会津地方の伝統工芸品「赤べこ」の発祥の地とされる柳津町。この地で「赤べこ伝説」を継承しようと、同町オリジナルの赤べこ生産に取り組む人がいる。地域おこし協力隊の伊藤千晴さん(32)だ。町も知名度向上や観光交流人口の拡大に向けて伊藤さんの赤べこに期待をかけており、伊藤さんは「自分がいま作っている赤べこは、ここが出発点」と責任感をにじませる。
赤べこは疫病を防ぐとの言い伝えもあるため、新型コロナウイルス禍で人気が高まった。またJR只見線の全線開通も追い風となりそうだが、製造を担う職人は会津若松市など一部の自治体にしかいない。
柳津町は伝説発祥の地とされながらも、生産を担う工房はなかった。協力隊として委嘱を受けた後、伊藤さんは西会津町の工房で修業を積み、出身地である群馬県高崎市のだるま工房から協力を得て独自のデザインを完成させ、生産を本格化させている。若者らの人気も取り込みたいとの思いから、従来の赤べこよりも丸みを帯びさせた。背中には柳津の「や」を図案化した模様を入れている。

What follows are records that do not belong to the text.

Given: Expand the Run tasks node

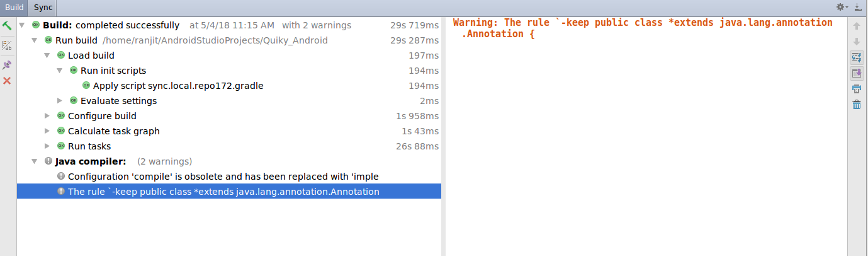Looking at the screenshot, I should point(47,146).
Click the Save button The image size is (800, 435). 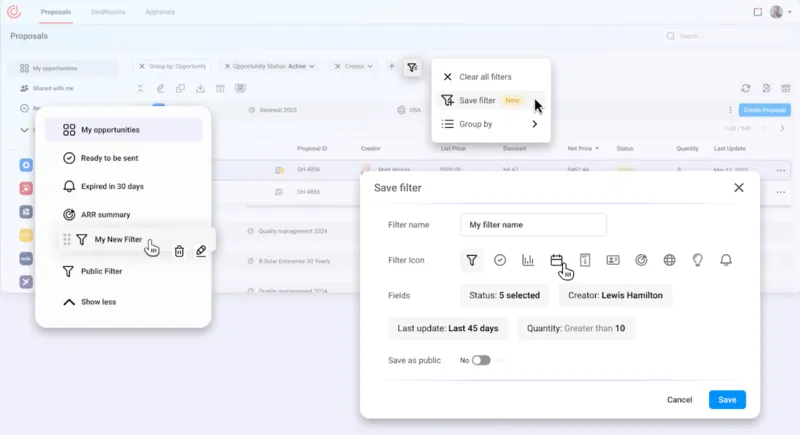[727, 399]
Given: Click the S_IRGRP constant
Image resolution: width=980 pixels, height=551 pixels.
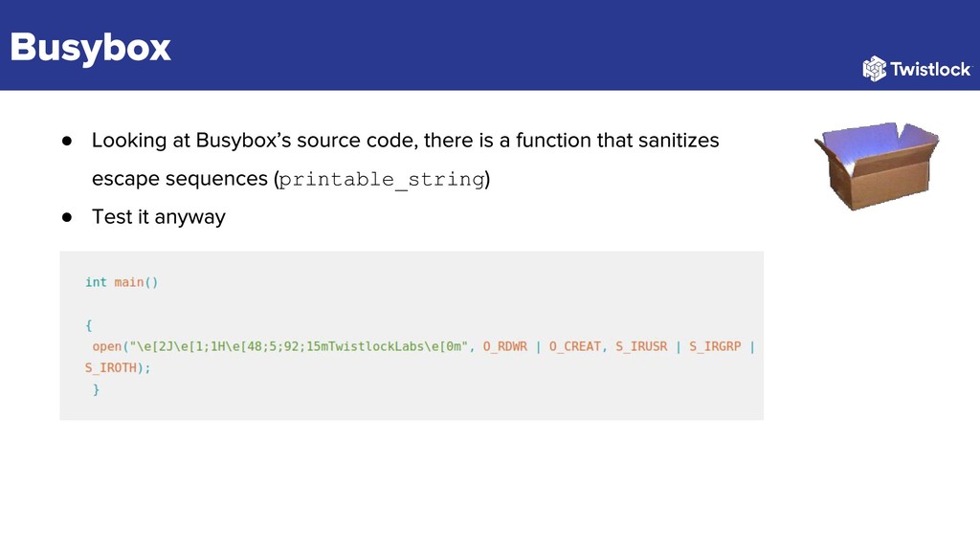Looking at the screenshot, I should coord(715,346).
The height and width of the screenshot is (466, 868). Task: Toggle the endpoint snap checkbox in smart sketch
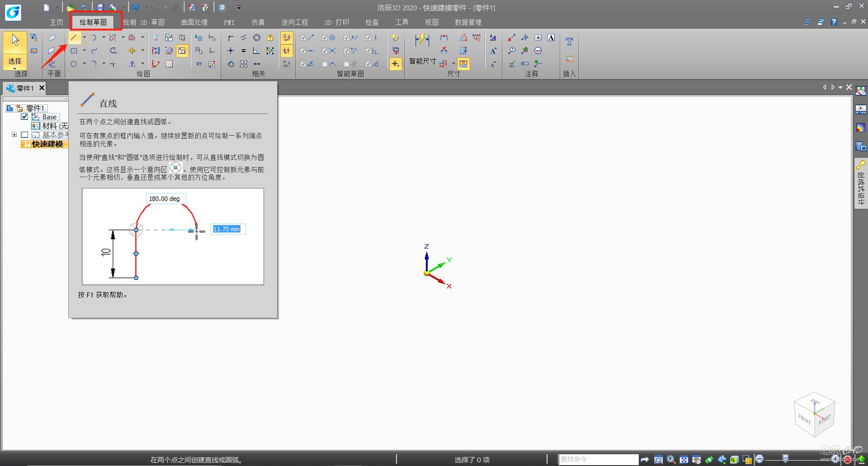(303, 38)
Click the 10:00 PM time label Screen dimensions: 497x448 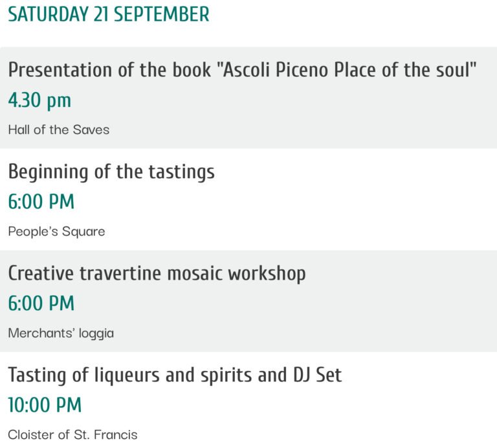pyautogui.click(x=45, y=405)
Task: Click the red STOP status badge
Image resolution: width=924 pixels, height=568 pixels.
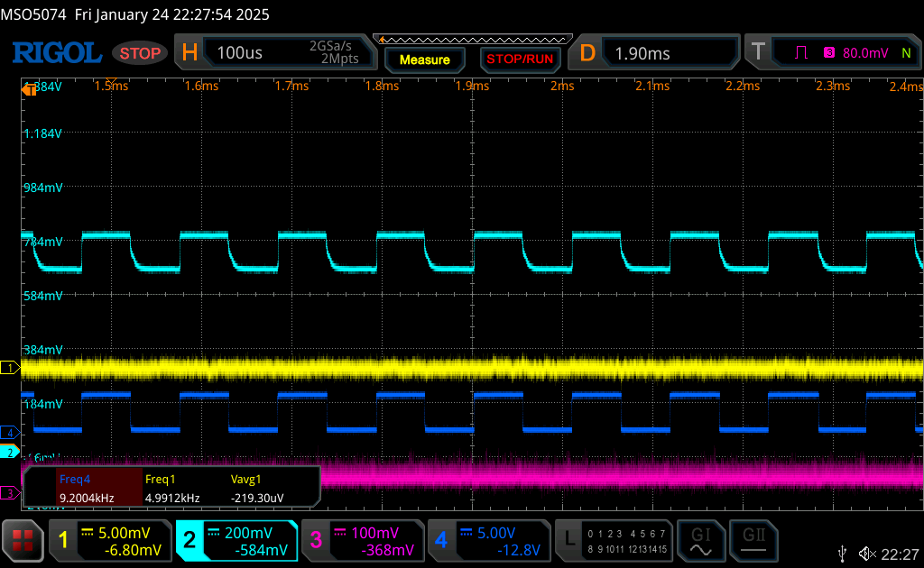Action: [140, 53]
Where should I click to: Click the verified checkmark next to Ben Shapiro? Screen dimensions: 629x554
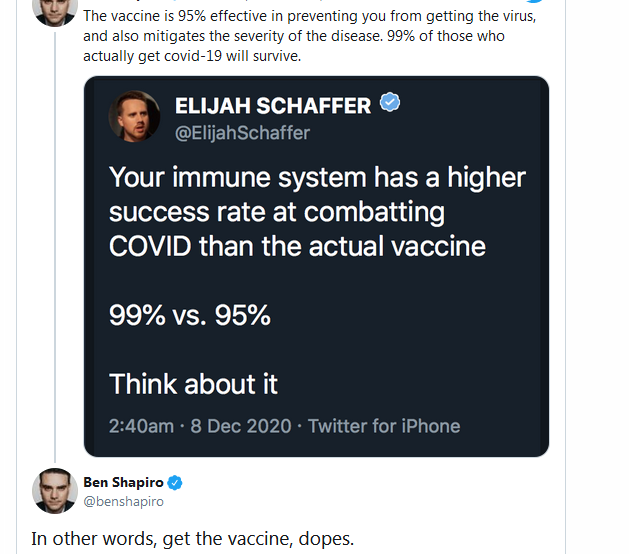tap(175, 483)
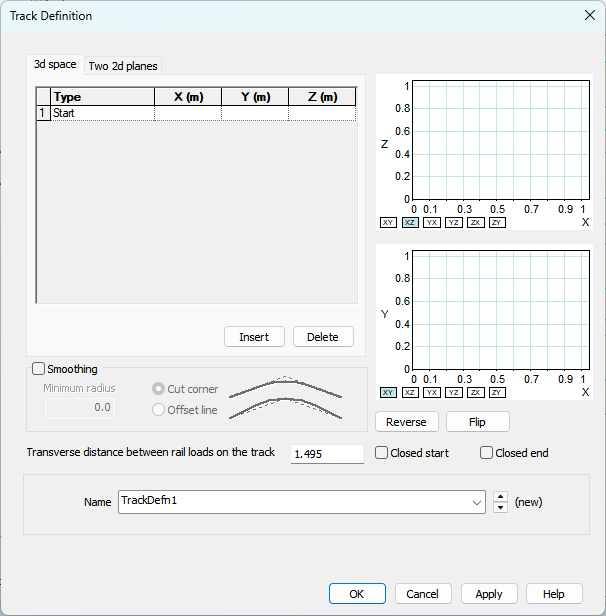Select YX plane button on upper graph
Screen dimensions: 606x616
click(432, 223)
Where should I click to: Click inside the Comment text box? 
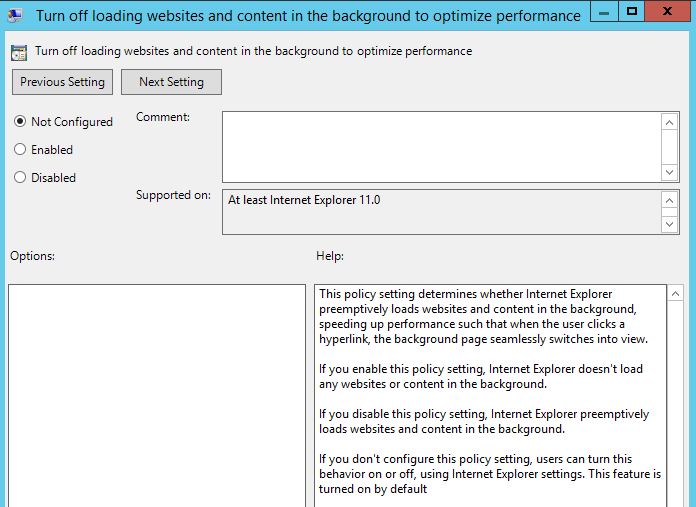click(x=440, y=146)
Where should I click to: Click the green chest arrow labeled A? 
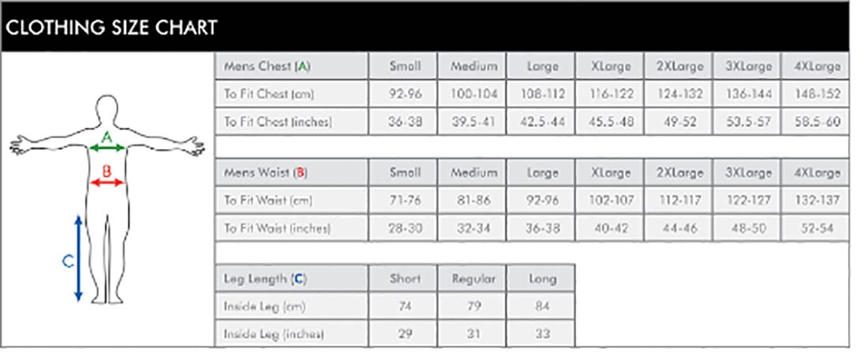coord(107,147)

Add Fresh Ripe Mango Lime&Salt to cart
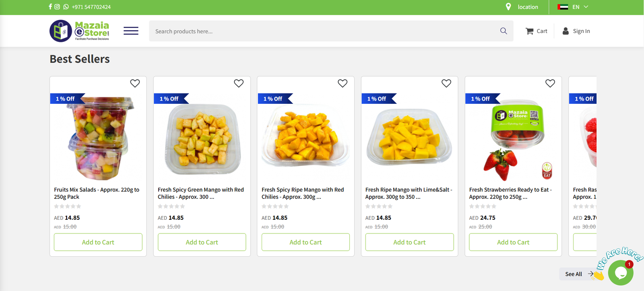pyautogui.click(x=409, y=242)
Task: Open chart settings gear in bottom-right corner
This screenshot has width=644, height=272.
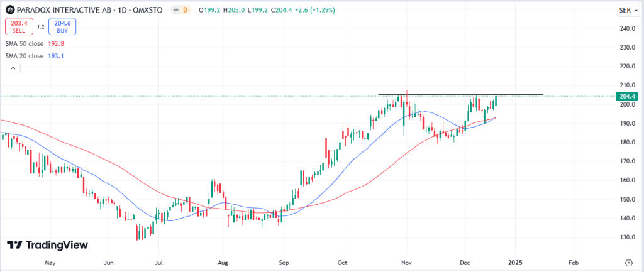Action: point(628,261)
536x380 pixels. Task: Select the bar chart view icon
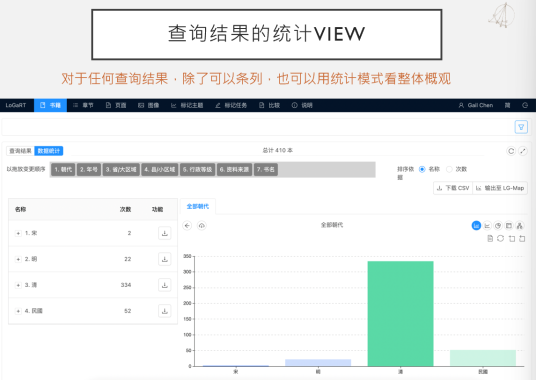pyautogui.click(x=476, y=226)
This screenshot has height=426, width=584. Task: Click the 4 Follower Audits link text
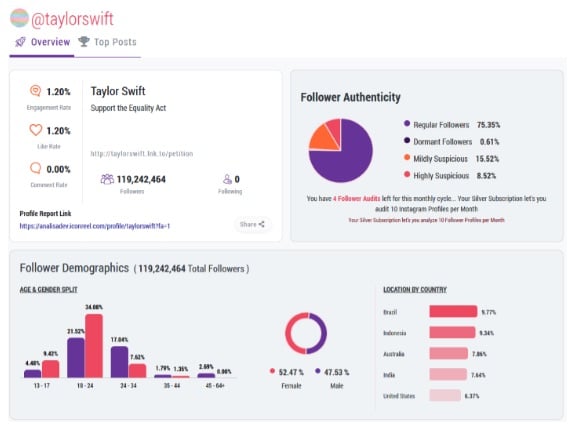[x=356, y=198]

来年には柳津町がJR只見線会津柳津駅を改修して整備を計画している情報発信交流拠点内の工房に入る予定だ。伊藤さんが作る赤べこは会津柳津駅に降り立った人たちがまず目にする、同町を象徴するものとなる見込みとなるだけに「自分で勝手に思っているだけかもしれないが、責任は重いと感じている」と緊張感をにじませる。町は「施設整備などで支援したい。伊藤さんの赤べこをベースにした商品開発も検討していく」と期待を寄せる。
赤べこ生産を担いながら、伊藤さんはある思いを抱く。同町の協力隊となったのは、赤べこ伝説の舞台ともなっている、同町の円蔵寺から見る只見川の雪景色にほれ込んだからだ。絶景を目の当たりして移住を決めたが、同町の移住・定住者は只見線の全線再開通後も伸び悩んでいると感じている。
伊藤さんは「官民を巻き込んで議論する場が必要なのではないか」と思いを吐露する。観光客と住民でにぎやかさが増した町を想像しながら、赤べこに優しいまなざしを向けた。(鹿岡将司)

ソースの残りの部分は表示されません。